Ralph de Vere White, MB, BCh, BAO
Distinguished Professor in Urology and Director, UC Davis Comprehensive Cancer Center
A focus on prevention, early detection, and treatment has lowered cancer death rates, but long-term survival for patients with advanced disease has been far less dramatic. Researchers expect that routine tumor sequencing will improve this picture.
UC Davis Comprehensive Cancer Center has embarked on an exciting collaboration with Jackson Laboratory (JAX West), a National Cancer Institute– designated cancer research facility headquartered in Maine with a campus in Sacramento, California. Our patients’ tumors are rushed from operating rooms to JAX West in Sacramento and then grafted, without manipulation, into NSG mice. Since these mice have no natural killer cells, the tumors have a high take rate, look like the tumors taken from the patients, and, at this stage of research, appear to have comparable molecular markers.
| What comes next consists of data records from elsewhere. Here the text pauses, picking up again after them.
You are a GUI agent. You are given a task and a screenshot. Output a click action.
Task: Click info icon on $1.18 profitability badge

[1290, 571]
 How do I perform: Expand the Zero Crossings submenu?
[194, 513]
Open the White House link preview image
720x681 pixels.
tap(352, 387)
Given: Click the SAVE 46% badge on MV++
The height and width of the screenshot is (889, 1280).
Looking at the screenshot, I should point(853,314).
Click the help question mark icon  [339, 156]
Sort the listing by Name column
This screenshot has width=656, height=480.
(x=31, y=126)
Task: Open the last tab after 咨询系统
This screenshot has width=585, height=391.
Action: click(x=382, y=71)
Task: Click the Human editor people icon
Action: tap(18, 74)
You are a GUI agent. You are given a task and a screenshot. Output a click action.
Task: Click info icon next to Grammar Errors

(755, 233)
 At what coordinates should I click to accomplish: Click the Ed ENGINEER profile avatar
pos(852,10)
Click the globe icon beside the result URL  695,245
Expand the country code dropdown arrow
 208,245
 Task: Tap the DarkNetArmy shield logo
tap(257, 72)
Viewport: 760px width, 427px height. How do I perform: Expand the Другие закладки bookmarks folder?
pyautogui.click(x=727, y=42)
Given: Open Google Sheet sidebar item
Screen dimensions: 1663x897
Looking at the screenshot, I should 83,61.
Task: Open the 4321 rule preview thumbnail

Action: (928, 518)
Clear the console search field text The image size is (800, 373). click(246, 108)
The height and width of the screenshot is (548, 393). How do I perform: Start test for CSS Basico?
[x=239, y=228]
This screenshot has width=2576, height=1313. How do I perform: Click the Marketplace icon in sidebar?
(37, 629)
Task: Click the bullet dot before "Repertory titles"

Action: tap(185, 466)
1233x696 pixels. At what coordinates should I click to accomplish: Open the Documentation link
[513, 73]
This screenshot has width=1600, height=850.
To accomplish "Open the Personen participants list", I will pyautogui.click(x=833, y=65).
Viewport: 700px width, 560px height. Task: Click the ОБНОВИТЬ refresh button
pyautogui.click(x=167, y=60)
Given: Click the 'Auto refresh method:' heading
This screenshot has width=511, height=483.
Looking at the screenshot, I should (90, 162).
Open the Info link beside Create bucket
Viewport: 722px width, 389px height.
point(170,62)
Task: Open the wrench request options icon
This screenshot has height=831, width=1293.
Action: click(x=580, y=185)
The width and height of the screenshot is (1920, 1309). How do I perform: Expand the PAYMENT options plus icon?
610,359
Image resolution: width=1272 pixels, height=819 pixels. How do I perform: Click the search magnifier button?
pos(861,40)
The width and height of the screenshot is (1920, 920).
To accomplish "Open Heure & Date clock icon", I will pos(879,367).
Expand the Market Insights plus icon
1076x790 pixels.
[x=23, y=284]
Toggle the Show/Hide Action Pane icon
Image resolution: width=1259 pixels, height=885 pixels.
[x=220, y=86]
While studies of a tumor’s molecular characteristics can be carried out in the patient, only one such study can be done at a single point in time. By growing the tumors in many mice, this problem is overcome. Sequencing determines whether the molecular drivers of tumor growth and drug resistance are comparable between the human and mouse tumors. For patients battling a disease recurrence, results of these tests in mice can translate to novel treatment approaches for individual cancer patients. This work, led by renowned lung cancer expert David Gandara, MD, of UC Davis, is designed to improve outcomes for lung cancer patients.
UC Davis researchers now plan to utilize the mice to predict response to chemotherapy in patients with muscle-invasive bladder cancer. Twenty percent of bladder cancer patients have muscle-invasive transitional cell carcinoma, the type responsible for 80% of bladder cancer mortality. Fortunately, the 40% of these patients who receive neoadjuvant cisplatin-based chemotherapy will have no detectable cancer at the time of surgery, and 80% to 85% percent will survive 5 years or more. Unfortunately, only about 9% of these patients ever get neoadjuvant chemotherapy because bladder cancer lacks definable mutations to predict which patients will benefit from a given drug. Physicians and patients must weigh the uncertain benefits against the drug’s toxicity, delays in surgery, and cost. Consequently, the death rate for muscleinvasive bladder cancer has not improved in 30 years.
The challenge for UC Davis researchers, working with Jackson Laboratory, is to find a way to predict chemotherapy responders with the hope of improving survival and ultimately reducing the nonbeneficial toxicity associated with chemotherapy.
Neal Goodwin, PhD
“We have an opportunity to create mouse avatars of actual patients and to use those to research what therapies actually do to these tumors, which tumors are resistant to therapies, and how patients can overcome resistance and extend their lives,” said Neal Goodwin, PhD, director of Research and Development for In Vivo Pharmacology Services at Jackson Laboratory. “It is a very rewarding collaboration.”
Bladder cancer researchers at UC Davis have an ambitious goal: within 5 years, all patients will get their primary treatment based on a molecular analysis of their bladder tumor. To get there, they are starting with eight different groups of NSG mice, each with stable growth of muscle-invasive transitional cell carcinoma taken from eight individual patients. Seven additional tumors will similarly be analyzed. The study involves testing the mice for their response to microdoses of cisplatin. The tumors in the mice are simultaneously sequenced for any druggable targets, and then treated with drugs for which targets are identified. If the mice respond and the tumors shrink, researchers will next sequence the original patient’s tumor for the same targets. If the targets match, clinical trials will be conducted to confirm the benefit in patients.
If successful, patients in the clinical trial will be treated based on the molecular analysis of their tumor. The corresponding mice will be treated simultaneously with the same agents and monitored. Since mice grow tumors, respond to treatment, or relapse much more quickly than humans do, their response can serve as a model for what the patient likely will experience. In the event of a relapse of the cancer, the mice can be used to test different therapies. By the time the patient relapses, a new treatment or combination of drugs will be identified for the patient and confirmed with tumor sequencing.
UC Davis cancer researchers say the research and clinical trial represent a new era in the battle against muscle-invasive bladder cancer, one in which individual patients receive therapies based on their specific tumor’s molecular characteristics. If all goes as planned, mortality from this disease could be cut in half in the next decade.